It's a great book even if deeply flawed. Like all great children's literature, it achieves a transfiguration of the commonplace by taking a commonplace situation and projecting it into an exotic world. You think you're reading all about a boy and an adult floating down the Mississippi in order that both may escape—the boy from his violent, alcoholic father and the adult from a life of slavery. What you're actually reading is the story of a boy and his father, for that is who Jim really is. The notion that fatherhood is something like being a runaway slave is shocking and, for many, offensive but there it is. Children's literature cheats in this way all the time and this is really no different from the notion that there is a passageway to a magical world through the back of the closet.

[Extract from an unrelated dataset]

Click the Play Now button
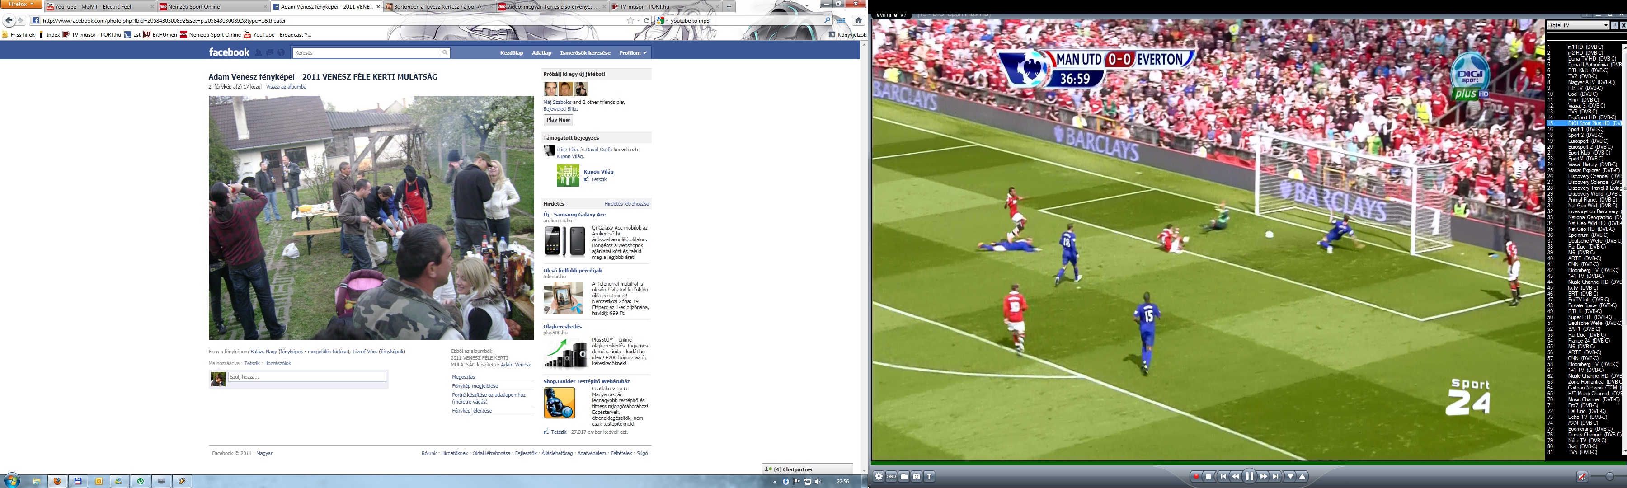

Jim's life is a fiction and not a documentary account of slavery. Anyone who read this hoping to get a glimpse into what life was like before emancipation would be seriously misled. This is a book of fiction that doesn't even attempt to get history right. But it gets something right about what a son owes his father.
I felt good and all washed clean of sin for the first time I had ever felt so in my life, and I knowed I could pray now. But I didn’t do it straight off, but laid the paper down and set there thinking—thinking how good it was all this happened so, and how near I come to being lost and going to hell. And went on thinking. And got to thinking over our trip down the river; and I see Jim before me all the time: in the day and in the night-time, sometimes moonlight, sometimes storms, and we a-floating along, talking and singing and laughing. But somehow I couldn’t seem to strike no places to harden me against him, but only the other kind. I’d see him standing my watch on top of his’n, ’stead of calling me, so I could go on sleeping; and see him how glad he was when I come back out of the fog; and when I come to him again in the swamp, up there where the feud was; and such-like times; and would always call me honey, and pet me and do everything he could think of for me, and how good he always was; and at last I struck the time I saved him by telling the men we had small-pox aboard, and he was so grateful, and said I was the best friend old Jim ever had in the world, and the ONLY one he’s got now; and then I happened to look around and see that paper.
It was a close place. I took it up, and held it in my hand. I was a-trembling, because I’d got to decide, forever, betwixt two things, and I knowed it. I studied a minute, sort of holding my breath, and then says to myself:
“All right, then, I’ll GO to hell"—and tore it up.
It was awful thoughts and awful words, but they was said. And I let them stay said; and never thought no more about reforming.